Passage:

.....

As of Jan. 21, Russia has gathered about 100,000 troops on its border with Ukraine, reported U.S. Secretary of State Anthony Blinken. Eastern parts of Ukraine have also been under the control of Russian-backed Russian separatists since 2014. Additionally, Russia invaded and annexed Crimea from Ukraine in 2014, which also has Russian troops stationed there.
However, there is a massive difference between amassing troops on a border and actually invading. Social Studies Teacher Neil McCarthy does not think Russia will actually do it.
”The short answer is still no, I don’t think [President of Russia Vladimir Putin] will. He’s really smart, and I don’t think he’s that dumb to do it. It’s not worth it,” McCarthy said.
If Russia did attack Ukraine, it would likely instantly face huge economic retaliation from the EU and U.S. and maybe even military action.
Social Studies Teacher Thomas Kuhn explained Putin’s reason for all this military action despite a low likelihood of actually attacking.
“It’s a possibility, but not likely,” Kuhn said. “This is what they call saber rattling, which is using your military to appear forceful and drum up the support of your people, which seems to be more [of] what Putin is doing than actually intending to attack.”
Putin has lots of reasons to drum up the support of his people– one being that despite Russia’s size, its GDP is rather low, being less than Italy’s. Despite this fact, it is still 11th in global ranking.
McCarthy elaborated on why Putin needs to improve his approval in Russia.
“His foreign policy here is really all about domestic policy,” McCarthy said. “He knows that he is growing in unpopularity because of COVID-19; he’s been there too long. He is cracking down on human rights organizations…, and so, he needs to distract– ‘Squirrel! Look over there; don’t look at me.’”
By invading Ukraine, Russia would secure its western border, and while Ukraine is not part of NATO, support in Ukraine for Ukraine joining NATO has risen since the Russian invasion of Crimea in 2014.
Social Studies Teacher Susan Theotokatos explained why Russia is opposed to Ukraine joining NATO.
“Basically, Putin is saying that NATO and the U.S. have reneged on a deal they made with then Russian president Boris Yeltsin regarding NATO membership of former Soviet Block eastern European nations since the fall of the [Soviet Union] in the early 1990s,” Theotokatos said. “The reassurances were given to Yelstin that NATO would not invite countries/republics that were part of its Soviet Union as NATO members because that would leave Russia’s borders with western Europe too bare and open.”
Putin also wants to show the world, and Russia especially, that Russia is still the superpower it was during the years of the Cold War. Putin is not a communist, however.
Kuhn described this hope to revive Soviet power.
“Strategically it would start to rebuild that old Soviet Empire, which you know consisted of about 19 republics, and when it was broken up, everyone had their own independence,” Kuhn said. “So, Putin’s just slowly trying to grab some of those under his influence and expand the old Soviet Union.”
Russia also sees Ukraine as an integral and rightful part of Russia as opposed to an independent state with an unique identity.

.....

Source data:
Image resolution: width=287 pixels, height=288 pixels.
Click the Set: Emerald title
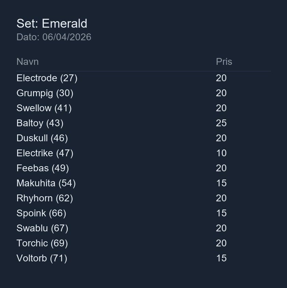coord(52,24)
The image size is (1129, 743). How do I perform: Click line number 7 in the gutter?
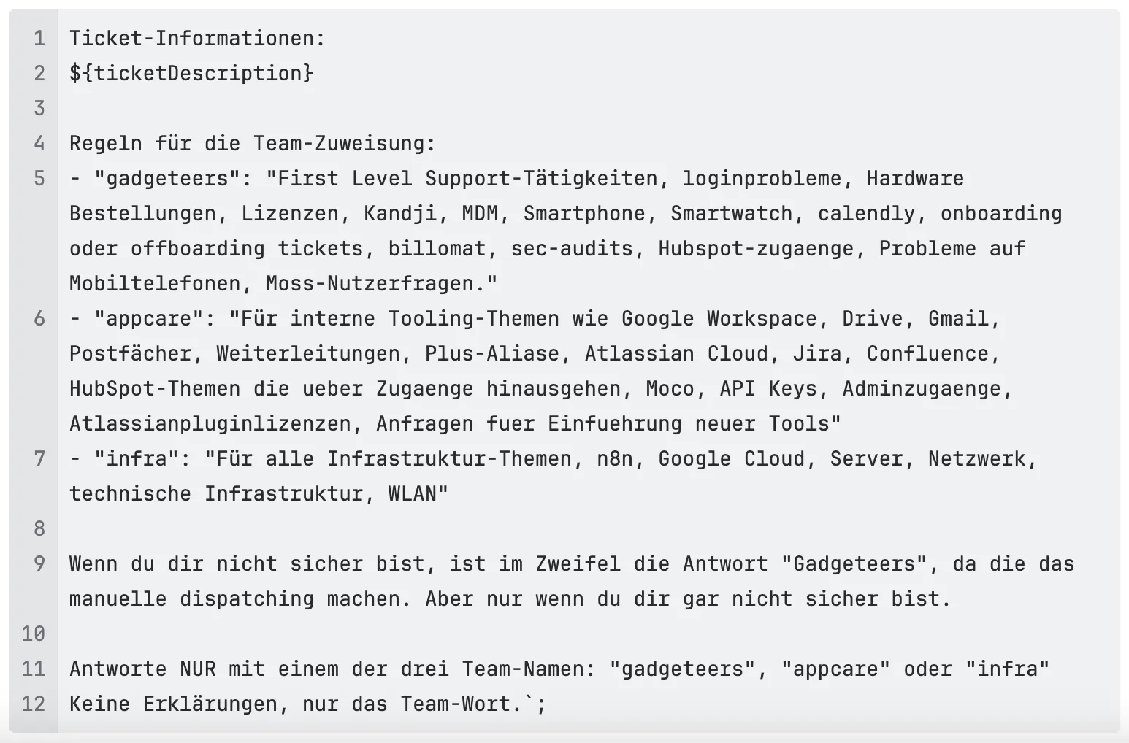[x=39, y=458]
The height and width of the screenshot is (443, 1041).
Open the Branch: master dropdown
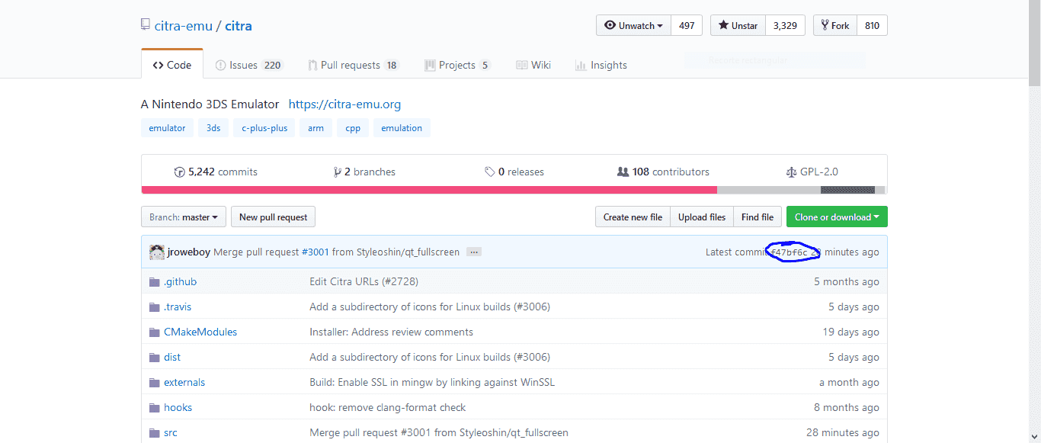point(184,217)
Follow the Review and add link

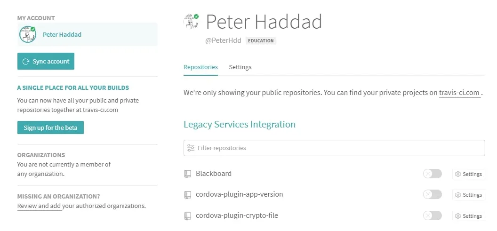pos(39,206)
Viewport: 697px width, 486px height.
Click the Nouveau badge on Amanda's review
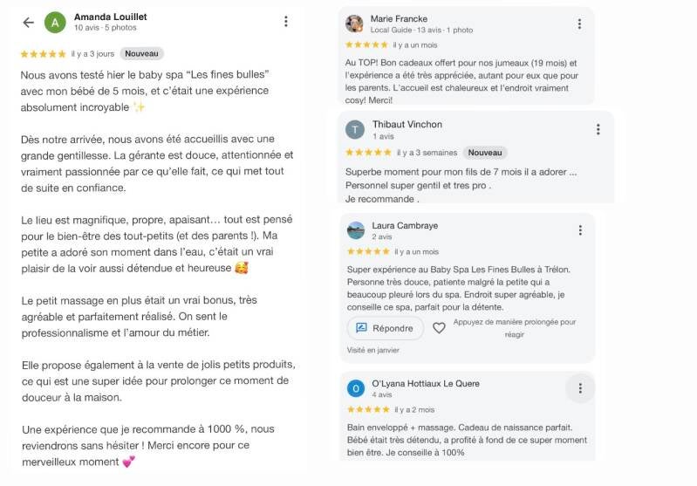click(x=141, y=54)
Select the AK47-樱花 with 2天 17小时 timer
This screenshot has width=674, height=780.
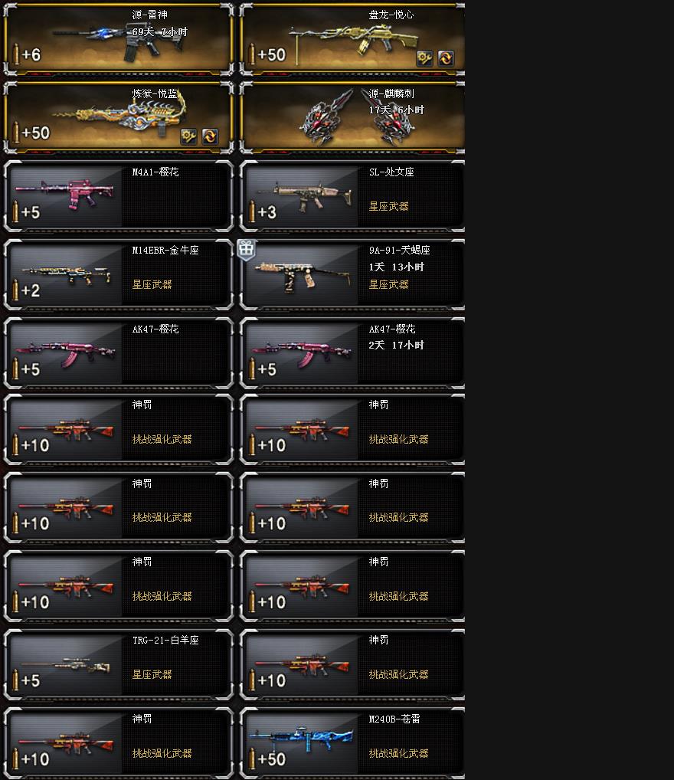tap(352, 352)
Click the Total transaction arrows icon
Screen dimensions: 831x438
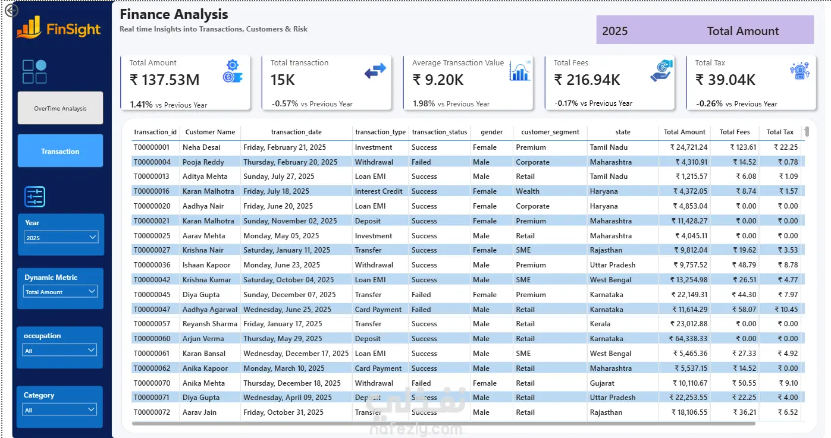pyautogui.click(x=375, y=71)
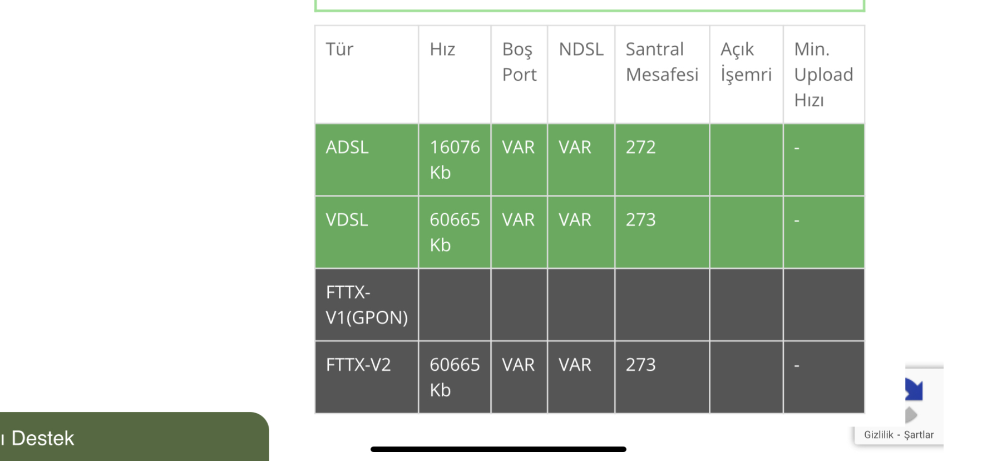This screenshot has height=461, width=997.
Task: Click the FTTX-V2 speed 60665 Kb cell
Action: (x=455, y=377)
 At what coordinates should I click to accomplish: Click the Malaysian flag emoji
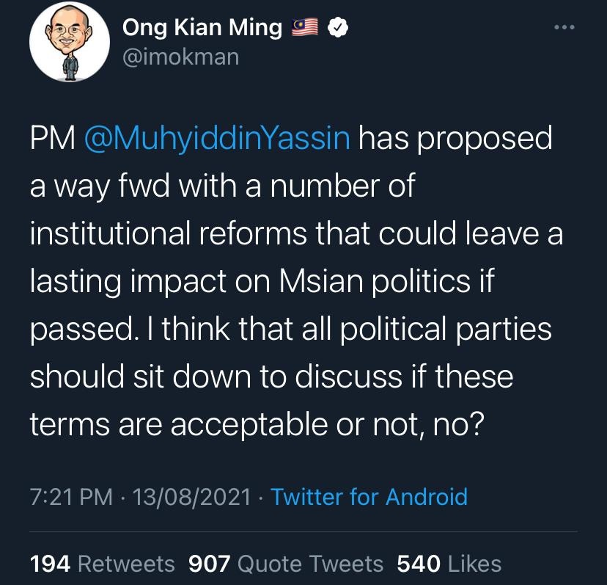click(x=305, y=27)
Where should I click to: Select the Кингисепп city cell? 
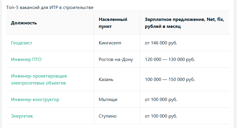(110, 43)

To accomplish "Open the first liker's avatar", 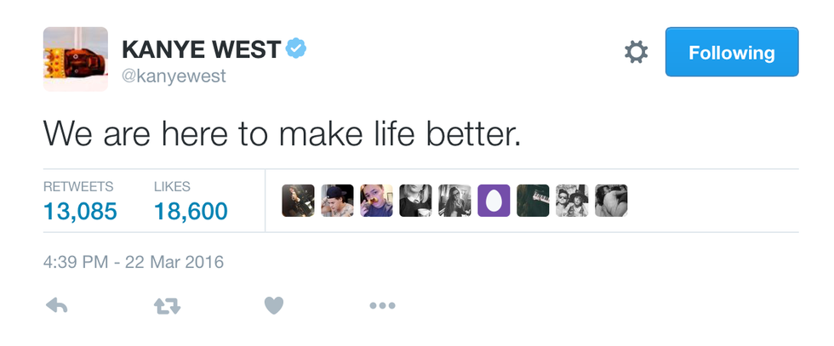I will tap(298, 201).
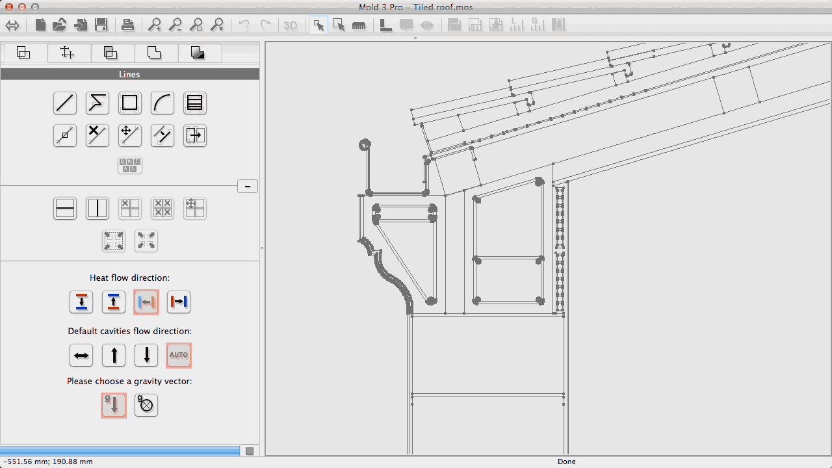This screenshot has width=832, height=468.
Task: Choose the horizontal split tool
Action: point(65,208)
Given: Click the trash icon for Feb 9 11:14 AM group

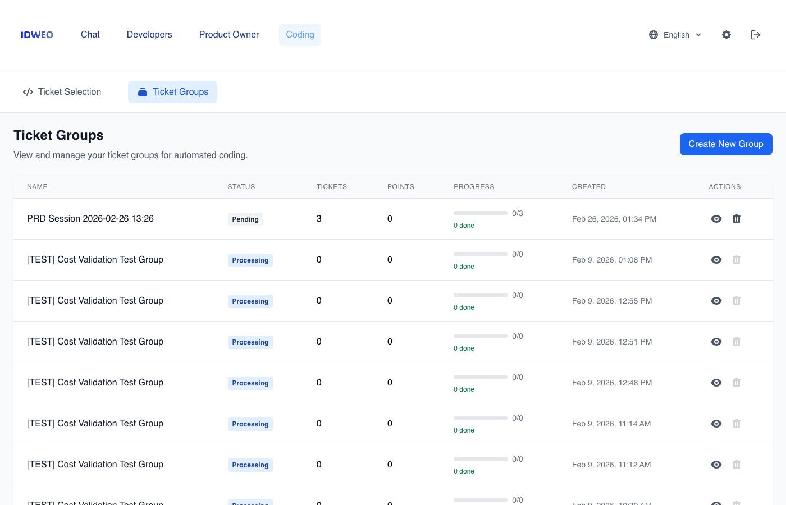Looking at the screenshot, I should pyautogui.click(x=737, y=424).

.....

What to do:
• A. In the article on Russia and Ukraine, shorten the paragraph that begins "As of Jan. 21" and keep its main facts.
• B. From the article on Russia and Ukraine, pull out everything from "If Russia did" down to "in global ranking.".
You won't need the rows for this.

Expected responses:
• A. As of Jan. 21, U.S. Secretary of State Anthony Blinken reported about 100,000 Russian troops gathered on Ukraine's border. Russian-backed separatists have controlled parts of eastern Ukraine since 2014. That same year, Russia invaded and annexed Crimea, where Russian troops are also stationed.

• B.
If Russia did attack Ukraine, it would likely instantly face huge economic retaliation from the EU and U.S. and maybe even military action.
Social Studies Teacher Thomas Kuhn explained Putin’s reason for all this military action despite a low likelihood of actually attacking.
“It’s a possibility, but not likely,” Kuhn said. “This is what they call saber rattling, which is using your military to appear forceful and drum up the support of your people, which seems to be more [of] what Putin is doing than actually intending to attack.”
Putin has lots of reasons to drum up the support of his people– one being that despite Russia’s size, its GDP is rather low, being less than Italy’s. Despite this fact, it is still 11th in global ranking.